Alternatively, we could compute the same process, the same job, it's the same task, multiple times and compare the results. But as you might imagine, this is expensive because instead of having one GPU, you would now have three. The third option we would have to protect chips and computation from radiation would be just add some sort of physical shielding that encloses the servers and prevents more of those high energy particles from hitting that ship. - But there's another problem. How do we get the data from Earth to the satellites and back again? - When we think about communication from earth to one of these satellites, we are relying on radio frequency communication.

And when we think about the satellites communicating with each other, depending on how precisely these satellites are positioned, they might be able to communicate via lasers. Essentially, one satellite would send a laser signal to another satellite and they would modulate that laser to communicate data across that signal. - With lasers, data transfer speeds are pretty high, but the problem here is bandwidth. - If you wanted to send quite a bit of data from Earth into space, it might be better to simply put on a disc and launch that disc into space.

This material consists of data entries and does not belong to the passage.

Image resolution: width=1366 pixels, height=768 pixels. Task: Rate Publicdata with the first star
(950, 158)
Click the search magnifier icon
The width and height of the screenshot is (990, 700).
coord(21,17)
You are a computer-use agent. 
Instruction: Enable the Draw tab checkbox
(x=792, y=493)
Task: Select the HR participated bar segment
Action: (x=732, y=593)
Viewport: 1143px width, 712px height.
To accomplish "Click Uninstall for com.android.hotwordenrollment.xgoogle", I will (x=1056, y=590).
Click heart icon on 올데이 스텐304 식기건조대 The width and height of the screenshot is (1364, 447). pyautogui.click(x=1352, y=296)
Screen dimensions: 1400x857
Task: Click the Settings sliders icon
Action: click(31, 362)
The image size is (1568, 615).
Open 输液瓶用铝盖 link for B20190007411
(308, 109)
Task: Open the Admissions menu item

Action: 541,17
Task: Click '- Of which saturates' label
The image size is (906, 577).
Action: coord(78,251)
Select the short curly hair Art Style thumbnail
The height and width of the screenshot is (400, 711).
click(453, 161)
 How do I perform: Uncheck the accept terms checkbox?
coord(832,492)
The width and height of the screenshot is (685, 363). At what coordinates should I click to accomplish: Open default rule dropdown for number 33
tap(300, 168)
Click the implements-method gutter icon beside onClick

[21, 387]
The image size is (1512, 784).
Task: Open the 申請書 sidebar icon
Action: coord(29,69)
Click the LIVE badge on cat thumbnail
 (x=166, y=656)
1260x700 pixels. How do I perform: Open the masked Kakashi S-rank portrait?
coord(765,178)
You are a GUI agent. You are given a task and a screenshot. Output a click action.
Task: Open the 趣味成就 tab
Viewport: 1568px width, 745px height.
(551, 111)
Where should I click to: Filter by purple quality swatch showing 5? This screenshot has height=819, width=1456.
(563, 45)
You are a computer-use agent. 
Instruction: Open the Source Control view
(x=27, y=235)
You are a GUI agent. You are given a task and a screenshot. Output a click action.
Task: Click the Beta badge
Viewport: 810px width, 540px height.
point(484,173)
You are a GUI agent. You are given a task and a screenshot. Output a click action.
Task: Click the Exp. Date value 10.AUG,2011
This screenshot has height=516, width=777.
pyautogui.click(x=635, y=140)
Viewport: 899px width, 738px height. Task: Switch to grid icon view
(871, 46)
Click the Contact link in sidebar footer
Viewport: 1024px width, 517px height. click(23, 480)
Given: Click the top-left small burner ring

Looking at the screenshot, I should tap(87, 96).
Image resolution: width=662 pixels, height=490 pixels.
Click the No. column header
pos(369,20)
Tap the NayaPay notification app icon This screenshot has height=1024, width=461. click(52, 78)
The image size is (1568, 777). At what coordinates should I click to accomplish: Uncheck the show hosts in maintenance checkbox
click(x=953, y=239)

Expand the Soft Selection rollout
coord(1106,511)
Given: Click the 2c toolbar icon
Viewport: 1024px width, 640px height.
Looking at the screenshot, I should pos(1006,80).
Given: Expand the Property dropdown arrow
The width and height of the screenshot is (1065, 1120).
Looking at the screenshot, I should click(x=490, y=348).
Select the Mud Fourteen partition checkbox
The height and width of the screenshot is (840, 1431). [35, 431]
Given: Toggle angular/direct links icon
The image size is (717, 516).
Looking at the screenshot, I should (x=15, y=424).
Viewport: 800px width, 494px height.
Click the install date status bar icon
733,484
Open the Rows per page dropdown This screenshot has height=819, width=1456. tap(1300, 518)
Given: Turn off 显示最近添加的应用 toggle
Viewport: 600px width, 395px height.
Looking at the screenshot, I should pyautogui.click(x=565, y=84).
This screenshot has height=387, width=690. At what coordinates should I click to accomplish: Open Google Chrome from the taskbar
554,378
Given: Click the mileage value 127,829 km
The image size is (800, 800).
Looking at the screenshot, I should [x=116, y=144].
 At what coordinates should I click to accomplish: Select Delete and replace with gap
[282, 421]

- That might mean that implementation is key. Instead of sending massive amounts of data back and forth, send the satellite up preloaded with a training data set for an AI model, - You would pose your question to the satellite. The questions might be kind of short, right? Because even if you have a massive document or database that you want to ask a question against, your question itself may only be 120 characters or something like that. So imagining a scenario where you send only a few hundred tokens up into space, that is certainly feasible and possible for AI inference. - But with increased traffic bandwidth may still be an issue, meaning it could take longer to get an answer to your query when compared to a data center on land.

Ultimately, it comes down to one question. Does the math work out large solar arrays, radio panels, and ship shielding, all add costs and weight, meaning that launch costs would also be higher? Is that likely to be offset by the energy savings from solar? It's unclear. - I think the costs of doing this are large and at the moment unknown. We need to collect data, we need to run experiments. We need to explore the design space and figure out what combination of technologies will allow us to get to orbital computing.